• Keep your eye on the brass ring if you can…we’re off on the merry go round…Belmont Elementary CLC Site Supervisor Melissa Harris has accepted an internal position as grants manager with Belmont’s lead agency Lincoln Parks and Recreation. Ryan Mohling, .5 Everett CLC site supervisor and .5 F-Street Rec Center, is now assigned to Belmont. Ryan is also working closely with Goodrich Middle School families and neighbors and will direct a mid-level summer camp at the middle school. Rick Lingard, .5 McPhee CLC site supervisor and .5 F-Street Rec Center, will assume a full time position at the rec center, which makes Nicole Weber the new Everett/McPhee CLC site supervisor. Whew! Nicole was previously the lead teacher at McPhee and has also served as a LPS paraprofessional.
  • Speaking of site supervisors, Lincoln North Star’s Susie Brown was featured in the latest edition of the Clyde Malone Community Center Malone Messenger. And speaking of publications, the Junior League of Lincoln Scribbler highlighted the League’s partnership with the Boys and Girls Club at Park Middle School which includes “a cooking club focusing on healthy initiatives and childhood obesity prevention.”
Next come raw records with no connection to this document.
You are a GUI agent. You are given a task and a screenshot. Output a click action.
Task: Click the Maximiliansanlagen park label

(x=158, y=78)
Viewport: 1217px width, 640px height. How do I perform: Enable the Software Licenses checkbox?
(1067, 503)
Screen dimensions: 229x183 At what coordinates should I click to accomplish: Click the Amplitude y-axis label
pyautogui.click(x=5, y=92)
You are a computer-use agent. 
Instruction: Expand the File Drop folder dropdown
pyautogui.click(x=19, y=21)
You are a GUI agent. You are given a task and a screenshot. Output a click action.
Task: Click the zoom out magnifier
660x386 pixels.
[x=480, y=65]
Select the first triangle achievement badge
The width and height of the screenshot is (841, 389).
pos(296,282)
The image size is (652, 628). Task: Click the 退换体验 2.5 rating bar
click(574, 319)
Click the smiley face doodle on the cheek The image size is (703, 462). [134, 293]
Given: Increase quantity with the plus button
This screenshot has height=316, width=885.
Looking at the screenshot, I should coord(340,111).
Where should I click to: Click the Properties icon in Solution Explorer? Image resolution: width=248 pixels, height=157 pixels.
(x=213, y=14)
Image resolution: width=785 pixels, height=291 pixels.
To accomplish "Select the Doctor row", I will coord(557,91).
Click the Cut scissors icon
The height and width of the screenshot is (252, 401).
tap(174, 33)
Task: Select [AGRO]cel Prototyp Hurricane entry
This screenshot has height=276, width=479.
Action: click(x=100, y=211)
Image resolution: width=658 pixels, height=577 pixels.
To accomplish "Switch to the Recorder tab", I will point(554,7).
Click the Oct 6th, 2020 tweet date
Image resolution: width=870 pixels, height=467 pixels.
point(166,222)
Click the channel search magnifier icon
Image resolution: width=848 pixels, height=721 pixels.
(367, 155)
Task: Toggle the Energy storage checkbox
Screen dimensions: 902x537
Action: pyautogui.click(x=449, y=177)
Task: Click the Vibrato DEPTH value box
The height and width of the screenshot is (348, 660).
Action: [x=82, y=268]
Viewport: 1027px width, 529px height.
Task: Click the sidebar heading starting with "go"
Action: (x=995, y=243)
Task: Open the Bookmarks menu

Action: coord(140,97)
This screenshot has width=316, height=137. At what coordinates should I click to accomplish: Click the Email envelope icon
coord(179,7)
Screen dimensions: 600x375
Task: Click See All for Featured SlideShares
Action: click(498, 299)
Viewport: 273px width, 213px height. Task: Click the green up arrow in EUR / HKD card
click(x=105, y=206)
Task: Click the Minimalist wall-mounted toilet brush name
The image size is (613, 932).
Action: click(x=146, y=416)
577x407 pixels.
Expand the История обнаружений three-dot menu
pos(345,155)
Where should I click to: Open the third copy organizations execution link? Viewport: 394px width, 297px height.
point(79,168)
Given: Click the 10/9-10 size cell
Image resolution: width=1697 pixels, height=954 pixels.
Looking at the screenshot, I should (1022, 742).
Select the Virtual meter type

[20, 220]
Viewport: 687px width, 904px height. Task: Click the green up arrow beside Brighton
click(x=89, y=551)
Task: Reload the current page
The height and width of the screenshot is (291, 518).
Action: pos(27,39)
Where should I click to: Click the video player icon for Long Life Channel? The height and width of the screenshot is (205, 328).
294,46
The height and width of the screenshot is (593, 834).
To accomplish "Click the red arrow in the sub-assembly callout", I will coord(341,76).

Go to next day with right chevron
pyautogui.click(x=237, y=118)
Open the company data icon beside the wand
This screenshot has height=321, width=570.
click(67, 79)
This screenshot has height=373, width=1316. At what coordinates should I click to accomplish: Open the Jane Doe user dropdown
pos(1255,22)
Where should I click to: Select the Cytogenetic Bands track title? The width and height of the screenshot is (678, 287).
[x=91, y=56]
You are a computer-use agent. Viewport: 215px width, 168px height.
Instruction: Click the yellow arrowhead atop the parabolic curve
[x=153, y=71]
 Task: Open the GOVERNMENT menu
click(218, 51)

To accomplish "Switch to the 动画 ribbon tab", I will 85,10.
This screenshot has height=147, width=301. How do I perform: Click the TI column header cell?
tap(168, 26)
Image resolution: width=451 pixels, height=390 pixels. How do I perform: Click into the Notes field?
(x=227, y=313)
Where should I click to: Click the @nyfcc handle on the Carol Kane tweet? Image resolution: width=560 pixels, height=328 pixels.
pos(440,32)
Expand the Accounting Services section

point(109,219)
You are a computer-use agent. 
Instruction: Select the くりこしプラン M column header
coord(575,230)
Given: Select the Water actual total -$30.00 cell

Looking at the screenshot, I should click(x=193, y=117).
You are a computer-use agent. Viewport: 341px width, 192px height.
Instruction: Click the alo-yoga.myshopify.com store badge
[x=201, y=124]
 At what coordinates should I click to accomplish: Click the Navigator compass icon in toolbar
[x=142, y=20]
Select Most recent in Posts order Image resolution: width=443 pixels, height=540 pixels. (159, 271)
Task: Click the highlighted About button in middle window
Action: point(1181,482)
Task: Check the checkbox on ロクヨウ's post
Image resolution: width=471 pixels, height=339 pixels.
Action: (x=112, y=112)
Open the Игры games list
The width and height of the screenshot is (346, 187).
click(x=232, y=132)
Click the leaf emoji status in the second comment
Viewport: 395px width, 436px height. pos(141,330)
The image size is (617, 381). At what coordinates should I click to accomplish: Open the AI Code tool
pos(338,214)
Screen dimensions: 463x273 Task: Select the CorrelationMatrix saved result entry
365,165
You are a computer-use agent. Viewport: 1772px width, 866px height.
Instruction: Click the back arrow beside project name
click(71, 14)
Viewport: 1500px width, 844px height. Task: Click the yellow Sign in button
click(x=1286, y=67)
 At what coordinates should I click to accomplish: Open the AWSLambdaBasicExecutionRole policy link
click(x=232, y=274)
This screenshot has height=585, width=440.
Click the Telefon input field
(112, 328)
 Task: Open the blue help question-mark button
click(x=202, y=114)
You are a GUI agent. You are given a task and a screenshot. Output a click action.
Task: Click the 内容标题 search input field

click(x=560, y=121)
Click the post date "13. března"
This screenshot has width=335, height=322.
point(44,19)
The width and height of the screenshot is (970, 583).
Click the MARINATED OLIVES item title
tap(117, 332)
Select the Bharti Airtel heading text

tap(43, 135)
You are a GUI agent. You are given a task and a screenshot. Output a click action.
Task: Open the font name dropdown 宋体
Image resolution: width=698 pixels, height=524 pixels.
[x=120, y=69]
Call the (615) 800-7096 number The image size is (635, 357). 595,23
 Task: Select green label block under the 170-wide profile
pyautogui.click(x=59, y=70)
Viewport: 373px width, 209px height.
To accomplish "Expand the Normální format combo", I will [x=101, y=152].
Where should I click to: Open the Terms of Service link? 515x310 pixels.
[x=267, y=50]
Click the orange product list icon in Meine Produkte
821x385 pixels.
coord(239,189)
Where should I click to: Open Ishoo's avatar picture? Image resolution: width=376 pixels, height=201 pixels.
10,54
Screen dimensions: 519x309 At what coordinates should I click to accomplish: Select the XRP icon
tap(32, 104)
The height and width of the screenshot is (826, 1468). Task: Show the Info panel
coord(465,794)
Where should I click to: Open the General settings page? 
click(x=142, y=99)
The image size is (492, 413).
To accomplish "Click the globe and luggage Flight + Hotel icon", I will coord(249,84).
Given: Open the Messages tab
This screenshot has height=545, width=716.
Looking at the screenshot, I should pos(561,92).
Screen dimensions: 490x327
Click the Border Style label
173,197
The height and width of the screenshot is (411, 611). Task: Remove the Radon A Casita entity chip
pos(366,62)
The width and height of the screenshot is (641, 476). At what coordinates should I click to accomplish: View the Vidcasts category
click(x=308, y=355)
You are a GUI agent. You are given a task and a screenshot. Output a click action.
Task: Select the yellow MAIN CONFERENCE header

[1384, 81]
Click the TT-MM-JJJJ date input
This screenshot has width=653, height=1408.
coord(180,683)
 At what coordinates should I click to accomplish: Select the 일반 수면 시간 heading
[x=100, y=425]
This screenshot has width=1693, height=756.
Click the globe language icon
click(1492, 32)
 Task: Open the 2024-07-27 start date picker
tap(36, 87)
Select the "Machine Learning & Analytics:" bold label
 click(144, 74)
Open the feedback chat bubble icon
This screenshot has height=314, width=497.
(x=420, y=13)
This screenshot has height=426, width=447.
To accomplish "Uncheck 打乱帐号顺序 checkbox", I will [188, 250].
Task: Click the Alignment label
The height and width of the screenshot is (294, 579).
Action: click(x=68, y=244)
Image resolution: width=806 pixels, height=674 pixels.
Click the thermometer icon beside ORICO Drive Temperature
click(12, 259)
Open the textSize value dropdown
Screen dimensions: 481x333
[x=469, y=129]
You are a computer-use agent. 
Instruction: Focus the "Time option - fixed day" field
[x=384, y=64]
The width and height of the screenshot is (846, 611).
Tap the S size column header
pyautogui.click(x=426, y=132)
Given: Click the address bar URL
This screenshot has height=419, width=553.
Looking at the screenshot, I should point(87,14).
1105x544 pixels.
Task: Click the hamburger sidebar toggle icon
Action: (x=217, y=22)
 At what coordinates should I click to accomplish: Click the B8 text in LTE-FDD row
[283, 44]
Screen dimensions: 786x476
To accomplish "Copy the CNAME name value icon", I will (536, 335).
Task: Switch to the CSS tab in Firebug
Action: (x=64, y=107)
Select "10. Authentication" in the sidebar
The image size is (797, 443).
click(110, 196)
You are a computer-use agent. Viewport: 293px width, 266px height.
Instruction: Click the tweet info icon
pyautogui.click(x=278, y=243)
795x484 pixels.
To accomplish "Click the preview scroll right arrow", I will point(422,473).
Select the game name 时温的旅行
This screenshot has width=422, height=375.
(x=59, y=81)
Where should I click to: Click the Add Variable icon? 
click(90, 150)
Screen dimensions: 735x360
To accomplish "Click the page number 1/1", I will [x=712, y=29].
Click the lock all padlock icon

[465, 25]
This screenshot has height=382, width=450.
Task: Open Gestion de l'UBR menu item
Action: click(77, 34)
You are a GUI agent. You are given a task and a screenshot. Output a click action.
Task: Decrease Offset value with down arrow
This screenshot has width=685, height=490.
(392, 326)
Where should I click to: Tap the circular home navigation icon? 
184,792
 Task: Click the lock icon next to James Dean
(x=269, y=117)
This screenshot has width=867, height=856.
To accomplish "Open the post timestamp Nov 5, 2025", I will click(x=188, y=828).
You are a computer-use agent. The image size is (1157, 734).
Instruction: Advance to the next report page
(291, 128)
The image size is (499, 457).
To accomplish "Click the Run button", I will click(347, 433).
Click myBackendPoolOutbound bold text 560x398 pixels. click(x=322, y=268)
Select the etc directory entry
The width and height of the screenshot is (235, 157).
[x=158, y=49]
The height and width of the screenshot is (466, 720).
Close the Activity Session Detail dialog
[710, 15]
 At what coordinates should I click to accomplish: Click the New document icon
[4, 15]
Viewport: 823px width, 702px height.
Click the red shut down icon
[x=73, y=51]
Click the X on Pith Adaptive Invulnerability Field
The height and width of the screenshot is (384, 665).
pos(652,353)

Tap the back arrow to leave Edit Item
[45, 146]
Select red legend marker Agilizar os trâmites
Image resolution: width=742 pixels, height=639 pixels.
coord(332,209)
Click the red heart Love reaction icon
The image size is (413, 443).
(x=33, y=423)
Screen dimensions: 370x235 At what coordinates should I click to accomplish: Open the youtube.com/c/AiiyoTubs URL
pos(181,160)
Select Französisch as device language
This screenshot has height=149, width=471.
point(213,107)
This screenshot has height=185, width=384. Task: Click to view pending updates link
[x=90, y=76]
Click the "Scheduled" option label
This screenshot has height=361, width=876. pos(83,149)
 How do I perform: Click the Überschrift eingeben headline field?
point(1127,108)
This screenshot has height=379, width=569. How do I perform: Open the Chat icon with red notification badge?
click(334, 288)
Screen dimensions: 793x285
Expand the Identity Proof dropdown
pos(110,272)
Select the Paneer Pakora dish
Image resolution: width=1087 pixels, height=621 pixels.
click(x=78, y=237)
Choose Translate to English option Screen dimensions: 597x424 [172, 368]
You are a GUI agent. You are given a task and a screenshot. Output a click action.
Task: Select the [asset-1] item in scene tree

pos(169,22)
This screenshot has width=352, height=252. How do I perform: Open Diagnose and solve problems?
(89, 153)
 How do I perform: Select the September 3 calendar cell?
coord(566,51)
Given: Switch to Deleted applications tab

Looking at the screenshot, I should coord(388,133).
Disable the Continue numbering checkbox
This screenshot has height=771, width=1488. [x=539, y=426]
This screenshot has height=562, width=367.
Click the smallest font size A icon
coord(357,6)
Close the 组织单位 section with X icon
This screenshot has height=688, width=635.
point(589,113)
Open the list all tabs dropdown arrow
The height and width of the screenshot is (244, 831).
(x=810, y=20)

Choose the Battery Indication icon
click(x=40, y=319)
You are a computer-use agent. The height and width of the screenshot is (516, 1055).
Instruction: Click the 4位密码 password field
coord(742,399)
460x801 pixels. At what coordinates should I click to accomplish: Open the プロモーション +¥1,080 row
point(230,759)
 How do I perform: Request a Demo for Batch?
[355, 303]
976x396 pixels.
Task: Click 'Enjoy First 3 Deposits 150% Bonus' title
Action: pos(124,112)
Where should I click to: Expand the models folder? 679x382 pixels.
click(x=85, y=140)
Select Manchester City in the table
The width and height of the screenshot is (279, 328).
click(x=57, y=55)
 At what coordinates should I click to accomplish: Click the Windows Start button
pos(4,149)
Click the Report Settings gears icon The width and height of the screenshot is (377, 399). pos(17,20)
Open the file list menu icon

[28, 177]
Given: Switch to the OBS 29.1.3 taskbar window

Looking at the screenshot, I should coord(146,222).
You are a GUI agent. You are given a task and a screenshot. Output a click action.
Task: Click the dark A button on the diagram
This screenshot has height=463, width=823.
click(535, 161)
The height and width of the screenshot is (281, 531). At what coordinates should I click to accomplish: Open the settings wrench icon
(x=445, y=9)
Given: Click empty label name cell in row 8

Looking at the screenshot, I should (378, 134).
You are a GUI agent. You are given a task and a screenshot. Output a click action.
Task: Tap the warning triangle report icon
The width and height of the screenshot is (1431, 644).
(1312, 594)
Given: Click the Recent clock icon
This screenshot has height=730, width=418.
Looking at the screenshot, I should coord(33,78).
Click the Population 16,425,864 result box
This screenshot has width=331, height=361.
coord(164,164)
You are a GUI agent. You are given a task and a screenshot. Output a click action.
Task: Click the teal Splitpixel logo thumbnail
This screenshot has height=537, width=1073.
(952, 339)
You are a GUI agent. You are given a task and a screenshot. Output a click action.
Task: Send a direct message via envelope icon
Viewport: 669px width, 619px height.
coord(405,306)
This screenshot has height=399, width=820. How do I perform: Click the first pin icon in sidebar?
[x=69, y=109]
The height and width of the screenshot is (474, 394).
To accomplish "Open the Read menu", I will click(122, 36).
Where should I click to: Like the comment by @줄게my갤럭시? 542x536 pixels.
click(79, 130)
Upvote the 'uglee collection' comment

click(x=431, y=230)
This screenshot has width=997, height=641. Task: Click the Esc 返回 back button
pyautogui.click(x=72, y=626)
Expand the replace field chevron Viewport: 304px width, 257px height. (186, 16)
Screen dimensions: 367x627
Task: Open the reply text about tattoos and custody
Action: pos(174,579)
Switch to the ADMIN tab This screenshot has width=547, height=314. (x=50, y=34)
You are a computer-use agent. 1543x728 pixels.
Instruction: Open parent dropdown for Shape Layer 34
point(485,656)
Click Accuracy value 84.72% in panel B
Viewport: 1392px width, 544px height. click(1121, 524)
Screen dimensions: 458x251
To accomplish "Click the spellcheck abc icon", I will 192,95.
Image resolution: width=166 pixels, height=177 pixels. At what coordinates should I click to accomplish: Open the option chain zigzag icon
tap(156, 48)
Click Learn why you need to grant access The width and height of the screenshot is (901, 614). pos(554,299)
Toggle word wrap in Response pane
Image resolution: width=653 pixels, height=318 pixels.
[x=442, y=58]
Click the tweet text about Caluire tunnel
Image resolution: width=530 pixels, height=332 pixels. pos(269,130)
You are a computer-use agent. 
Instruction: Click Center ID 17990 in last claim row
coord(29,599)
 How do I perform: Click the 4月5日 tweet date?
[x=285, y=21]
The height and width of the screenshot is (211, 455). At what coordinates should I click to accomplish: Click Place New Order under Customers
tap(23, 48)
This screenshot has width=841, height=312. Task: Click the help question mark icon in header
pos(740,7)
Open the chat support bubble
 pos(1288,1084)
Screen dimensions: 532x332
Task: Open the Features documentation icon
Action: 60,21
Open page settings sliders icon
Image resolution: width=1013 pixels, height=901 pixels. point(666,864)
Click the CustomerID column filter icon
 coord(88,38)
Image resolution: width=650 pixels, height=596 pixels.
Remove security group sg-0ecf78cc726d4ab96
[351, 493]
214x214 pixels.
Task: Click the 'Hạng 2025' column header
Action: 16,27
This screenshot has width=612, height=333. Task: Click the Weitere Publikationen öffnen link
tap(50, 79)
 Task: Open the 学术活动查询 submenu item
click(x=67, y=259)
  • And speaking of partnerships CLCs are working with Shawn Ryba of NeighborWorks® Lincoln to offer families and neighbors the opportunity to participate in the NeighborWorks Community Engagement Initiative. CEI provides tools and techniques to develop and enhance the leadership skills of anyone interested in building a stronger neighborhood community. CLC VISTAs Jacob Grell and Caitlin Phelpsare using the curriculum provided by NeighborWorks America to train all the CLC site supervisors in selected topics: “Leadership in Real Life, Community Building to Create Change, Staying Strong through Recruitment and Retention and Leading Great Meetings.” The intended outcome of grounding site supervisors in this sampling of community development work is to strengthen the family and neighborhoodgoals of their site’s annual plan and to enable them to effectively advocate for CLC families and neighbors to be trained. CEI will provide a framework for hands-on learning and a forum for discussing specific neighborhood issues. Participating neighborhoods will receive a $3,000 grant towards the implementation of an action plan, which they will begin to prepare through the CEI training.